(SHORT PROBLEM): Update the lines between the one holding "You are a GUI" and the one holding "Open the grid calendar icon", inclusive, by replacing "screenshot" with "screen image" and leaving everything else unchanged. Give only those lines, without the pictures.

(RECORD SET):
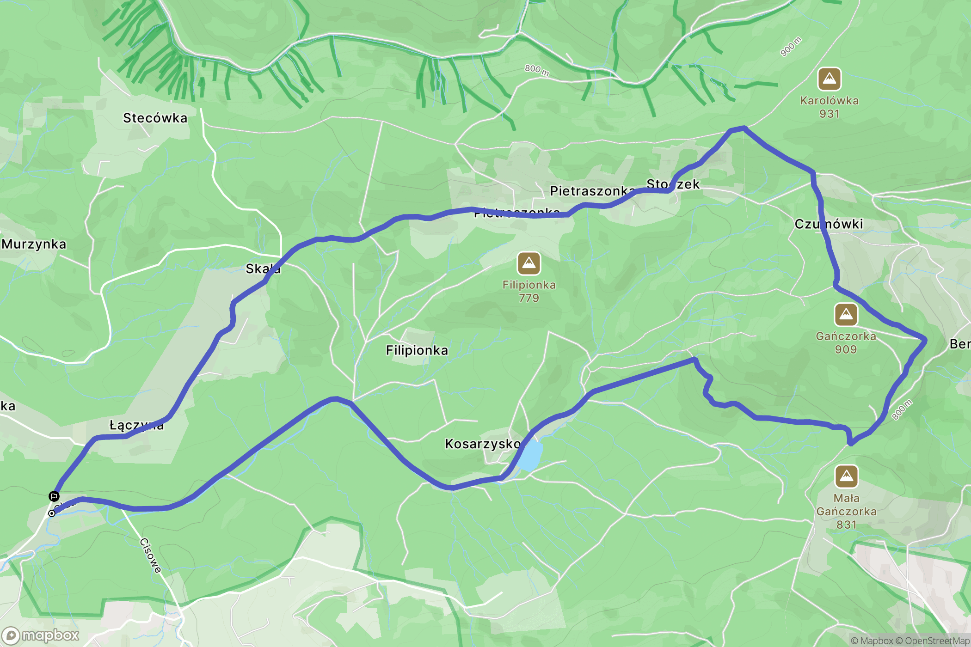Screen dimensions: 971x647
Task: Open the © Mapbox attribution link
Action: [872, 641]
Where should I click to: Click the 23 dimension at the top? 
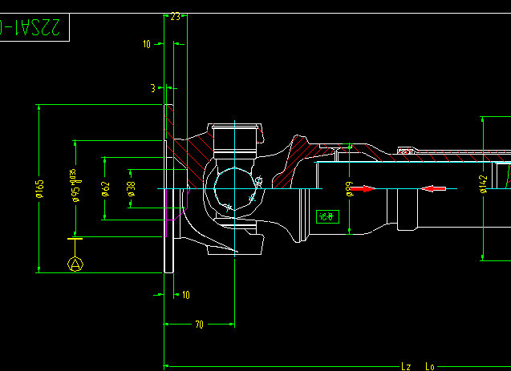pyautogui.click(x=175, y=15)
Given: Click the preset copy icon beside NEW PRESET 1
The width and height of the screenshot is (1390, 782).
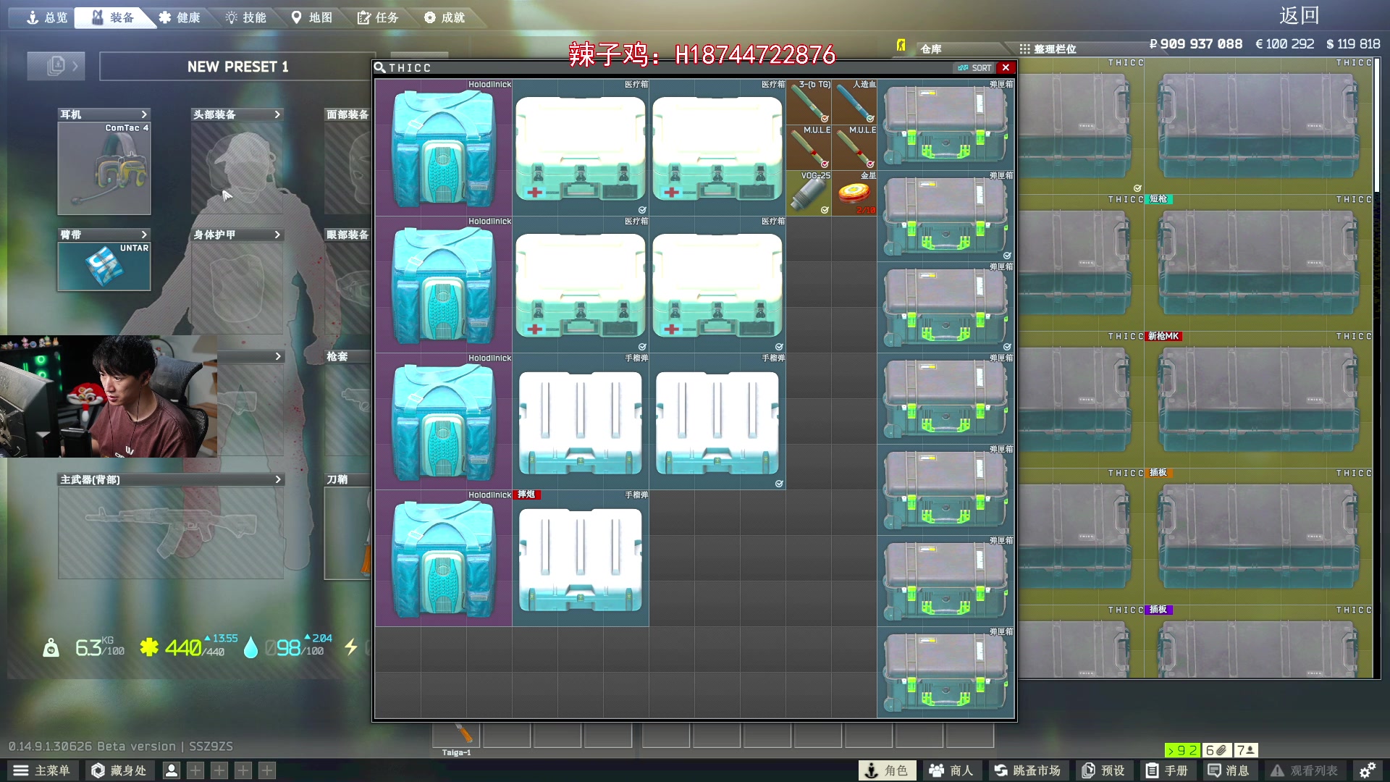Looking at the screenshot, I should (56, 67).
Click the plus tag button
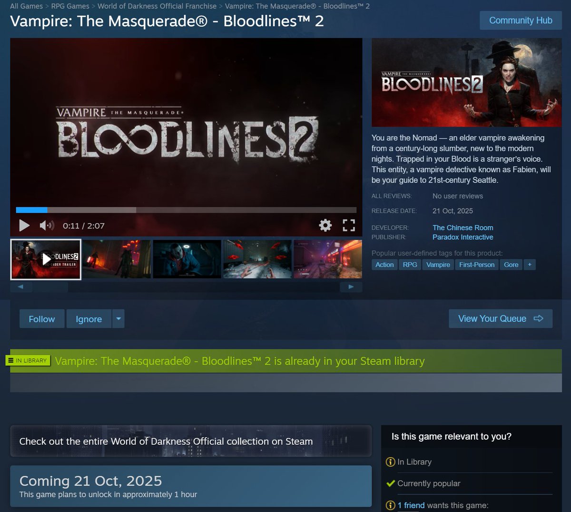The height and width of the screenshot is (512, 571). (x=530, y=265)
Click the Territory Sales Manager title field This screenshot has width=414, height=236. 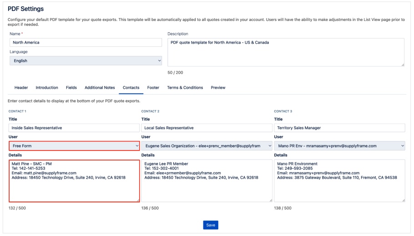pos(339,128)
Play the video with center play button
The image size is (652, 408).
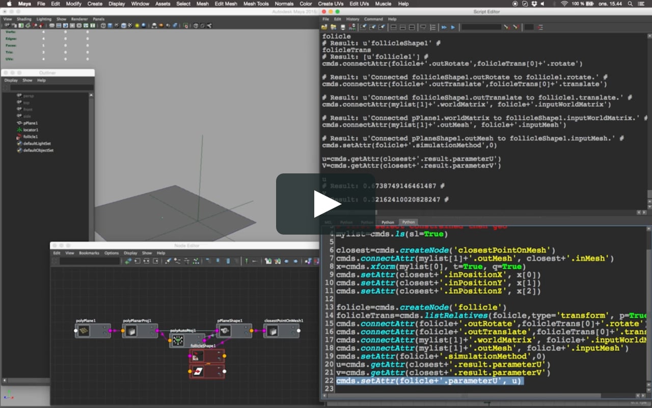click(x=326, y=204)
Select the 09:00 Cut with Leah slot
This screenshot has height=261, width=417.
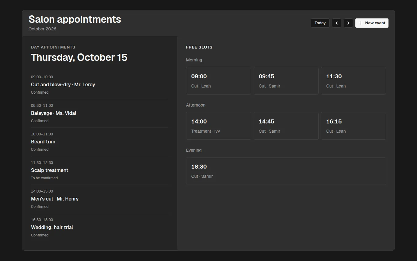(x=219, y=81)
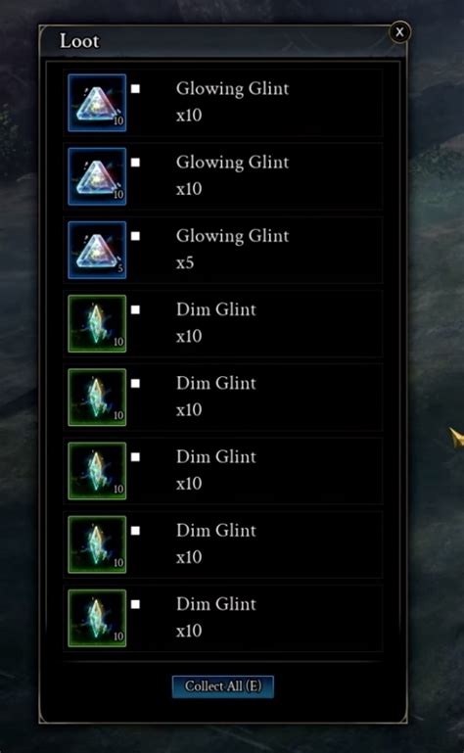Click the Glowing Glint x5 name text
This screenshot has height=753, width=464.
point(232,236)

* * *

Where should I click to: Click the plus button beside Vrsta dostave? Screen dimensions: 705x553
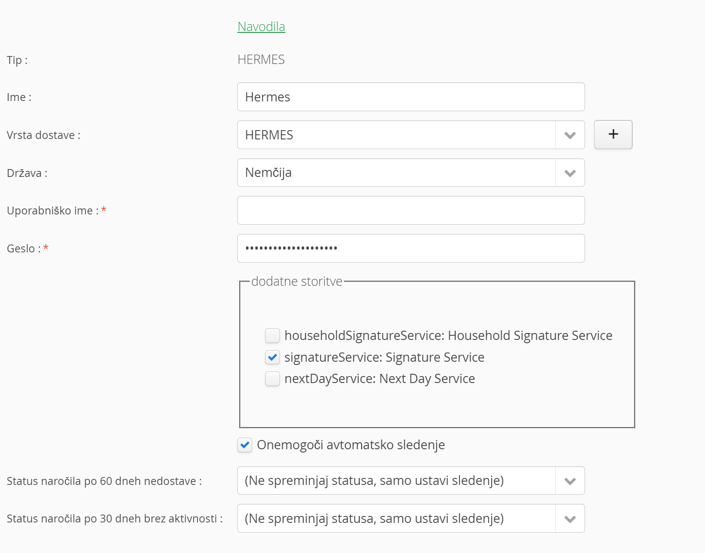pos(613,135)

...

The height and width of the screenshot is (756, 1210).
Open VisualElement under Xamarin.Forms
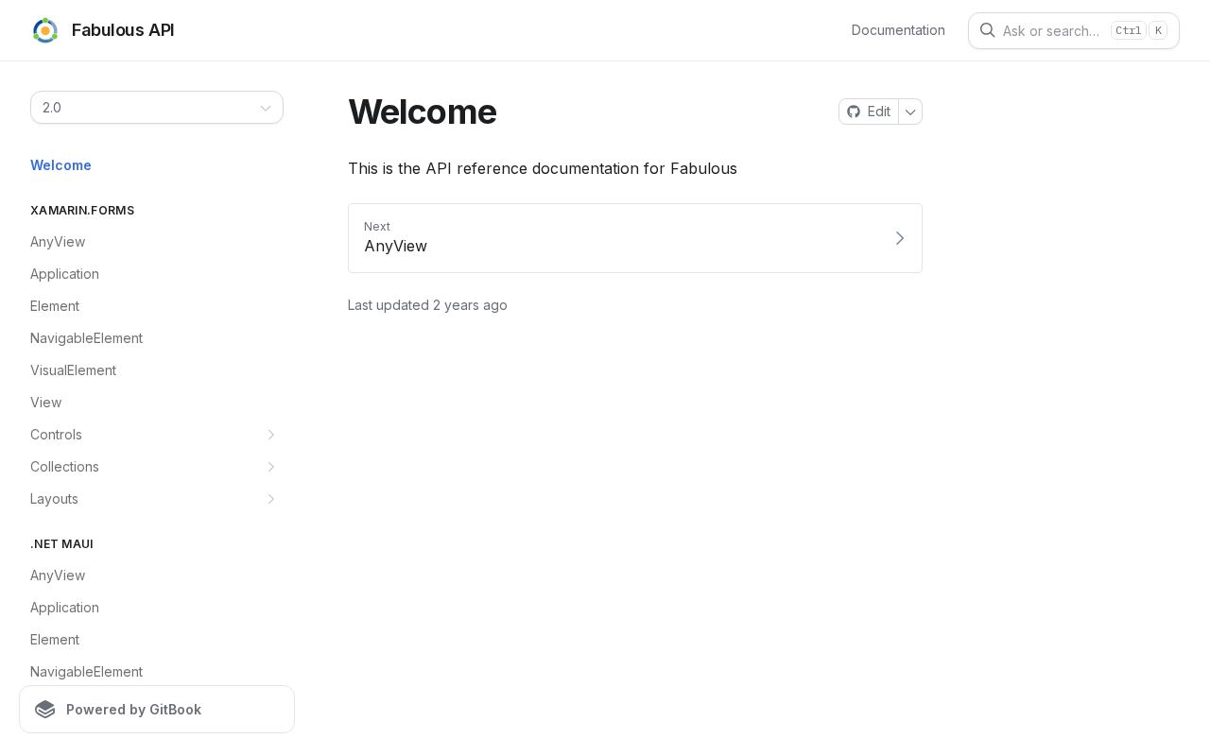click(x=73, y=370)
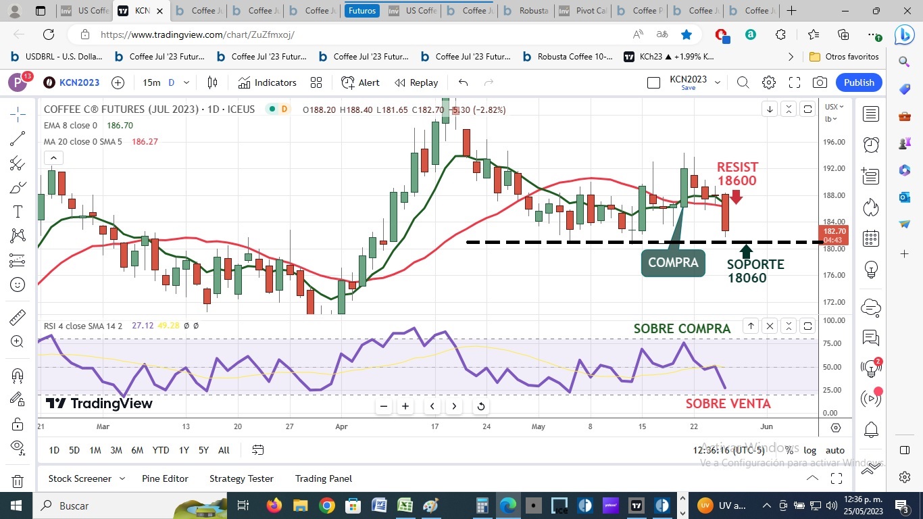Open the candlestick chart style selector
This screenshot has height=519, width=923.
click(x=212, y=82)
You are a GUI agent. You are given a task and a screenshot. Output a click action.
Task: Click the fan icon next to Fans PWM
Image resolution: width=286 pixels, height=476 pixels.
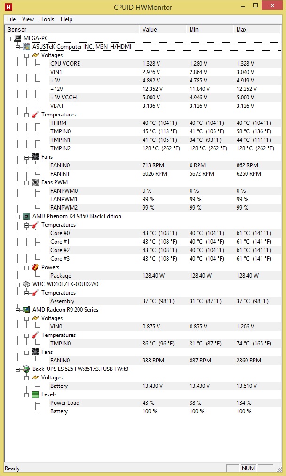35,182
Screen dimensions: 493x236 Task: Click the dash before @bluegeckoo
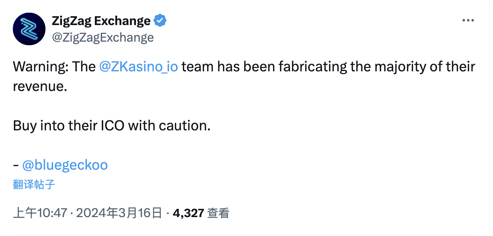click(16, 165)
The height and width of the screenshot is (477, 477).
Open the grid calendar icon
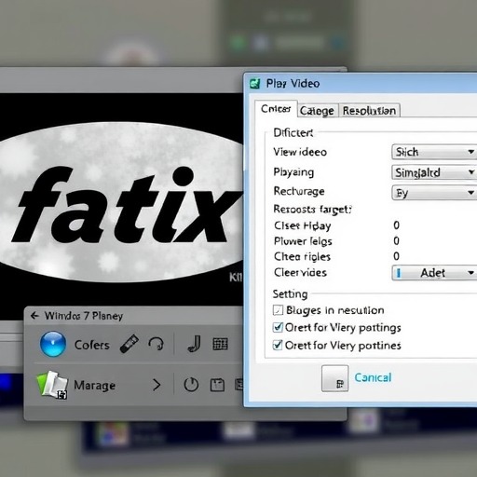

(RESPONSE TO THIS TASK):
You are a GUI agent. You are given a task and a screen image. Output a click action.
Task: Click the fan icon next to Fans PWM
Image resolution: width=286 pixels, height=476 pixels.
35,182
Screen dimensions: 493x236 Task: Click the dash before @bluegeckoo
click(16, 165)
The height and width of the screen image is (477, 477).
Open the grid calendar icon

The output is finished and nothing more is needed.